Assigned task:
Repeat word for word, please, only the lines from the one that includes "Instruction: Click the happy-dao card heading" through the final line of the data.

(Stored items)
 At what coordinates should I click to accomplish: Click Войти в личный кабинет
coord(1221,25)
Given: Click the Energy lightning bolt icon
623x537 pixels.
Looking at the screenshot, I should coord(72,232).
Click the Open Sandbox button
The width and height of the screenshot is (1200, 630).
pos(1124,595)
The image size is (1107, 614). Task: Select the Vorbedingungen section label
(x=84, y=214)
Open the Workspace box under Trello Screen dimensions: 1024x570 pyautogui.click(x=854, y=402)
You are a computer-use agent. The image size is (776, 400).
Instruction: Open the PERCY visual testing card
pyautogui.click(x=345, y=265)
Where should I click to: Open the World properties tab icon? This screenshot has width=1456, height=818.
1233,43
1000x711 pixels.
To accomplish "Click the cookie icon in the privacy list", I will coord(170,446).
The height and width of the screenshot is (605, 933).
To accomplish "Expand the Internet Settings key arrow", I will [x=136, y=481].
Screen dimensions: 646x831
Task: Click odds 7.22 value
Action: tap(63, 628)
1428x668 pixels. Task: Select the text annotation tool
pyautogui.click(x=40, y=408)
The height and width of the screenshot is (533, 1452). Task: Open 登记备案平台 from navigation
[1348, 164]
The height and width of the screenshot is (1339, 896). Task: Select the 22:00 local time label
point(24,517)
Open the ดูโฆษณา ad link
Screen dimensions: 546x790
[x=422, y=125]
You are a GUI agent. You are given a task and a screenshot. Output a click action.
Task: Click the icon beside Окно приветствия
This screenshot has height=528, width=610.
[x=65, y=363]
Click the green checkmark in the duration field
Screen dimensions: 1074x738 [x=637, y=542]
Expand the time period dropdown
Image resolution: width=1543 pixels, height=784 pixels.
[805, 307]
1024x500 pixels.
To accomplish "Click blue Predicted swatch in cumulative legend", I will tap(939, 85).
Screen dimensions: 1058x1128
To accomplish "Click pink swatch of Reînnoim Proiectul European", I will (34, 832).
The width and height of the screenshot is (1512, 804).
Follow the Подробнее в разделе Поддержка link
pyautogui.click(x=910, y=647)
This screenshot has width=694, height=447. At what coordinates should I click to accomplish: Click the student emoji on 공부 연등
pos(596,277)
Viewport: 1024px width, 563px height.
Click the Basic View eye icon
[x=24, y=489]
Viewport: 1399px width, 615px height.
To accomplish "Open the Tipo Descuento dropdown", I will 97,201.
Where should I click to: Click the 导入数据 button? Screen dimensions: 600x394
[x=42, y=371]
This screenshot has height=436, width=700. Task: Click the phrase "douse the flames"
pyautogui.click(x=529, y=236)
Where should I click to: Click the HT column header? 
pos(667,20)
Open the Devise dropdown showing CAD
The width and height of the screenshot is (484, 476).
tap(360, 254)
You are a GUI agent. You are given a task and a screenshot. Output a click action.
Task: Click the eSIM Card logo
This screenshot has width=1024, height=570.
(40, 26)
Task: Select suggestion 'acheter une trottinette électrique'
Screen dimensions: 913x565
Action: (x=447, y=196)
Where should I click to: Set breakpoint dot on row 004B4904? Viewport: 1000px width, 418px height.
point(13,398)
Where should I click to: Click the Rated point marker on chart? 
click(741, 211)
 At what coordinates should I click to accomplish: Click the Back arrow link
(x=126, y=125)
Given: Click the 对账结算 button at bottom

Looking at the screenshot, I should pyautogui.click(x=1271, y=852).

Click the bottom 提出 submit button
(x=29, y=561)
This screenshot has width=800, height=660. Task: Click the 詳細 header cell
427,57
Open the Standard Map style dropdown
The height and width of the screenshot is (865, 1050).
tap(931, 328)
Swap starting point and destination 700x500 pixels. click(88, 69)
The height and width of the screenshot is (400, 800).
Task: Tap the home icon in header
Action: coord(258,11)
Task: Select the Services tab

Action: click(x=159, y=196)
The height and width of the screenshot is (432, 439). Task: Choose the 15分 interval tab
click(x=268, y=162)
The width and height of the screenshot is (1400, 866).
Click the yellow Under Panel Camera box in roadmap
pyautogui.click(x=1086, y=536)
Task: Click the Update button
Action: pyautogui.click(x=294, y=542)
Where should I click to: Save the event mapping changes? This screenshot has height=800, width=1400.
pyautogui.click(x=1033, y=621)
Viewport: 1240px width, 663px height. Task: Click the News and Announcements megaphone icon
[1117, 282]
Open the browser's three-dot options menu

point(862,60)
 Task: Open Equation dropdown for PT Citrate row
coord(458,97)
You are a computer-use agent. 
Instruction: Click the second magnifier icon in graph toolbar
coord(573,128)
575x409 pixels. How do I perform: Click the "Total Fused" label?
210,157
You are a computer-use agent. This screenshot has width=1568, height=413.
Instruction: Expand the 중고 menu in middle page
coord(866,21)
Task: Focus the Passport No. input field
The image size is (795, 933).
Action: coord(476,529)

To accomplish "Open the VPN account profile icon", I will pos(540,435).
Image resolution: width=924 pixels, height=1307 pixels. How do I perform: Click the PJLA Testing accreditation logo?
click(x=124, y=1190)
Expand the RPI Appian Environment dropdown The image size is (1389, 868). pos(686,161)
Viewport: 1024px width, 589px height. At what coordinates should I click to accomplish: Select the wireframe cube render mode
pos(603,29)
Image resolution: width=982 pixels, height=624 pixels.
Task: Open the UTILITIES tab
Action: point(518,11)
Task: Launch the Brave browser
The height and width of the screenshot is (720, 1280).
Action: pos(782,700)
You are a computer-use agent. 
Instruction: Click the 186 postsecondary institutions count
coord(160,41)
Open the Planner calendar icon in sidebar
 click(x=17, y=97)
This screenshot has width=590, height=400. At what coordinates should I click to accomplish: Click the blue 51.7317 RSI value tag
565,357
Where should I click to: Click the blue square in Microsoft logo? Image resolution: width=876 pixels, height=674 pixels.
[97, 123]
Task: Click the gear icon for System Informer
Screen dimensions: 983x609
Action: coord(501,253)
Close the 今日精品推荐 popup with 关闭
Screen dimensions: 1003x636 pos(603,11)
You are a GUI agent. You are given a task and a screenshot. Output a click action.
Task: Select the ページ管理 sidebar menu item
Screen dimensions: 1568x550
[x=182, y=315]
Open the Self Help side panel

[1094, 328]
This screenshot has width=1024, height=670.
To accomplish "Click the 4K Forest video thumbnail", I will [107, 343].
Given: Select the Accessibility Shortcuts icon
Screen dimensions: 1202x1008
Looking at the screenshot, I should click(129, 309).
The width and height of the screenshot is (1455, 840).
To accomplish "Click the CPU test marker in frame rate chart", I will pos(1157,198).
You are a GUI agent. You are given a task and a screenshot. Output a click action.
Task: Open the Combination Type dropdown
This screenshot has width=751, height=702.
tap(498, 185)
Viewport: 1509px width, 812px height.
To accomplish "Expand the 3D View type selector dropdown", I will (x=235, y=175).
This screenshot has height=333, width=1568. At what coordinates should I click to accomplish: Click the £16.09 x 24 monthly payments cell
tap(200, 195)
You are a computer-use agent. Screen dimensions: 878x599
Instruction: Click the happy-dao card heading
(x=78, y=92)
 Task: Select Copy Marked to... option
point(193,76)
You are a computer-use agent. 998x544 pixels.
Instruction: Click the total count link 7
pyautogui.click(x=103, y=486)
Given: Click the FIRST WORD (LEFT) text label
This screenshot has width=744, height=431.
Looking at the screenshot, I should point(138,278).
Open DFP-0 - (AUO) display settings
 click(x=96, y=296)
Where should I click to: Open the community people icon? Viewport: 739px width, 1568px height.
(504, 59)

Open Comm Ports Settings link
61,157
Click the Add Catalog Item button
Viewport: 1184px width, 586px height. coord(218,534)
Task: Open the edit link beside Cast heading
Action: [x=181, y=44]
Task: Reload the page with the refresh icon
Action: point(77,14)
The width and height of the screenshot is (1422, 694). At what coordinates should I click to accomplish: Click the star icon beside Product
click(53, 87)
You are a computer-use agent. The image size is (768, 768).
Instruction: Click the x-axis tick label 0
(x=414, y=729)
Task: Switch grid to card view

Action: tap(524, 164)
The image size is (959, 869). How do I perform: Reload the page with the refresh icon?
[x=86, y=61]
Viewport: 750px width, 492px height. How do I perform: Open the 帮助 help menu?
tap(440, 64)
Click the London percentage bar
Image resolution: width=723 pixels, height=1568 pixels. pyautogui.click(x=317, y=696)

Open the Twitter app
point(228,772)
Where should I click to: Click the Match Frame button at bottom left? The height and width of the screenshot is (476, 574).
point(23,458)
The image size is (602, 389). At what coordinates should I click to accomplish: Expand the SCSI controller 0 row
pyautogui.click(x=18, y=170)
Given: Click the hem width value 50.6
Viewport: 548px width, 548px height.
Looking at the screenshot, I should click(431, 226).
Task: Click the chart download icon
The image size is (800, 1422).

Completed task:
Instruction: Click the happy-dao card heading
(x=78, y=92)
 Task: Select Copy Marked to... option
point(193,76)
You are a computer-use agent. 998x544 pixels.
Instruction: Click the total count link 7
pyautogui.click(x=103, y=486)
Given: Click the FIRST WORD (LEFT) text label
This screenshot has width=744, height=431.
Looking at the screenshot, I should point(138,278).
Open DFP-0 - (AUO) display settings
 click(x=96, y=296)
Where should I click to: Open the community people icon? Viewport: 739px width, 1568px height.
(504, 59)

Open Comm Ports Settings link
61,157
Click the Add Catalog Item button
Viewport: 1184px width, 586px height. coord(218,534)
Task: Open the edit link beside Cast heading
Action: [x=181, y=44]
Task: Reload the page with the refresh icon
Action: point(77,14)
The width and height of the screenshot is (1422, 694). At what coordinates should I click to accomplish: Click the star icon beside Product
click(53, 87)
You are a computer-use agent. The image size is (768, 768).
Instruction: Click the x-axis tick label 0
(x=414, y=729)
Task: Switch grid to card view

Action: tap(524, 164)
The image size is (959, 869). How do I perform: Reload the page with the refresh icon?
[x=86, y=61]
Viewport: 750px width, 492px height. How do I perform: Open the 帮助 help menu?
tap(440, 64)
Click the London percentage bar
Image resolution: width=723 pixels, height=1568 pixels. pyautogui.click(x=317, y=696)

Open the Twitter app
point(228,772)
Where should I click to: Click the Match Frame button at bottom left? The height and width of the screenshot is (476, 574).
point(23,458)
The image size is (602, 389). At what coordinates should I click to accomplish: Expand the SCSI controller 0 row
pyautogui.click(x=18, y=170)
Given: Click the hem width value 50.6
Viewport: 548px width, 548px height.
Looking at the screenshot, I should click(431, 226).
Task: Click the chart download icon
The image size is (800, 1422).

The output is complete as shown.